### Request A
Copy out the lines of the records below unchanged, from the line with "At what coordinates should I click to accomplish: Follow" through the end of the records.

### Text provided
So far Boris has done everything right. Set out his position like he means it. Telling the EU they won’t get their money without a re-negotiated deal is spot-on. Refusing to travel to for meetings with people who say they won’t change their minds is solid stuff as well. Appearing to spend money on preparing for No Deal is just what the doctor ordered. It all makes us realise just how poor at negotiation Theresa May’s lot were.
According to the House of Parliament’s estimate’s
https://commonslibrary.parliament.uk/parliament-and-elections/elections-elections/brexit-votes-by-constituency/
408 MPs represent constituencies that voted 50.1% or more Leave. 363 voted 52% Leave, and 292 voted 55% Leave. That’s 292 MPs who should be voting to Leave There are 650 seats in the House. 163 MPs represent constituencies where Leave got 45% or less: they have a solid rationale for voting to repeal A50. That leaves 195 swing constituencies, where the statistics and estimates may blur the result.
I said voting to repeal A50. Not to create endless uncertainty and delay. Nobody voted for that. There was a point to frustrating the process in April when May brought her unacceptable agreement to the House. It was all they could do, and they should have done it. In typical British fashion, the House did the right thing for all the wrong reasons.
Most of the comments and calculations, and my first draft of this, were based on the assumption that the House was a bunch of weasels who want another Government to run the Government. That’s true of some of them: Corbyn and his thugs, Hammond and some others who don’t know their time has passed. Take their names, and treat them as exceptions.
Let’s assume that the House (of Commons) understands that, however much its individual members may want to Remain, almost all of them understand that they have been given their instructions and will not, therefore, be voting to repeal A50. Party policy or not.
The House can and should obstruct a really, really awful deal. It may feel it should obstruct an un-prepared No-Deal exit, though quite how much more time anyone in business needs since June 2016 is not clear. The EU will not throw the UK out. It needs the money and it doesn’t need the optics of “throwing out the UK”. So every time the House asks for an extension, the EU will oblige.
What the House needs to believe, however grudgingly and reluctantly, are two things: first, that the UK is prepared for a No-Deal exit, however imperfectly; and second, that the voters, and more importantly the companies that fund the political parties, are not willing to take another delay with yet more uncertainty.
Many of the MPs are much closer to both those conclusions than you might think. That’s because the media have not been reporting the preparations being made and the money being spent on a No-Deal UK. If they had, Project Fear would seem farcical. The MP’s however, see what is happening in their constituencies, and don’t believe the Guardian, Mark Carney or the Motor Industry any more than you and I do. No-Deal is going to be a speed-bump, not a car wreck, and a lot of MPs know this.

### Request B
Name every person mentioned by name in the Brexit commentary above.

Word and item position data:
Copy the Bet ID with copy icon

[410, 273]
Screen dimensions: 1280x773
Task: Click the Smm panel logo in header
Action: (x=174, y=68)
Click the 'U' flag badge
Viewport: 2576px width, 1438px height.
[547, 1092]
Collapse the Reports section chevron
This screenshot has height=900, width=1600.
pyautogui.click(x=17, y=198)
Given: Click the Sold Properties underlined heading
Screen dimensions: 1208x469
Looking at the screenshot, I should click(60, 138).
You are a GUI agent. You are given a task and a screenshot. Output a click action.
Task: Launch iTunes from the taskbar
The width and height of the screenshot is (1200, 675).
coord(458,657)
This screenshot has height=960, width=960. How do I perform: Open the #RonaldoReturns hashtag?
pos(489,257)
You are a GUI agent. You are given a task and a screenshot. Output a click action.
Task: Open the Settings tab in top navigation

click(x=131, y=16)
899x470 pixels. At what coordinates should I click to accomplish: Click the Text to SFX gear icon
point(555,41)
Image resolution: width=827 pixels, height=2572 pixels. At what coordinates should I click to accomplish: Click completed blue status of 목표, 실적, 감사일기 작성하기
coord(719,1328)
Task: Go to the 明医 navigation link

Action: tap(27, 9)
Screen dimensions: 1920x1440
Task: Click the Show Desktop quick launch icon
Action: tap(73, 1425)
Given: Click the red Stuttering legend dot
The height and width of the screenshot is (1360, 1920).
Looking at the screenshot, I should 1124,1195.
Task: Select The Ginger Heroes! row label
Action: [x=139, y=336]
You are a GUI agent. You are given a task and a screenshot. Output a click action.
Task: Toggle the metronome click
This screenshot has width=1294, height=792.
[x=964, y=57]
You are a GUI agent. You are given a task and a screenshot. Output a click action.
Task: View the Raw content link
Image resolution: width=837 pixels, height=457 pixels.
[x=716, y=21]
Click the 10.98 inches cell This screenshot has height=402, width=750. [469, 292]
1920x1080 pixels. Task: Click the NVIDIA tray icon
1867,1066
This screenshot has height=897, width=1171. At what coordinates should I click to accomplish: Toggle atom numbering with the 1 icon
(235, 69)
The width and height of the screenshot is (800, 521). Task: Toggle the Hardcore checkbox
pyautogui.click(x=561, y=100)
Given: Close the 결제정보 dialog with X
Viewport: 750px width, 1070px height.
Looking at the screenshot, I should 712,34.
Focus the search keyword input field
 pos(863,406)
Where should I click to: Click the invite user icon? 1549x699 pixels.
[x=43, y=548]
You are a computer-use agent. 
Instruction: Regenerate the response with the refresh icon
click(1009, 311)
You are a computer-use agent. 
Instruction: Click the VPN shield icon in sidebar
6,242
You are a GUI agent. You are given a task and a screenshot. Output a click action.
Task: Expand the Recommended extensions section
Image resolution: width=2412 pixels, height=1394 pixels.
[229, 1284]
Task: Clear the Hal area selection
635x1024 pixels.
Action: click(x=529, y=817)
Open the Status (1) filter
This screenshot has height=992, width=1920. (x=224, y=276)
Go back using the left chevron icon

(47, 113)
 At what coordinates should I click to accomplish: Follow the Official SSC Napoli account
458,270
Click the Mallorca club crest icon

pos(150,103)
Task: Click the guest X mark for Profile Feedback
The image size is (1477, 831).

### Expected answer A
 At what coordinates should I click to accomplish: Follow the Official SSC Napoli account
458,270
Click the Mallorca club crest icon

pos(150,103)
Task: Click the guest X mark for Profile Feedback
The image size is (1477, 831).

### Expected answer B
- Boris
- Theresa May
- Corbyn
- Hammond
- Mark Carney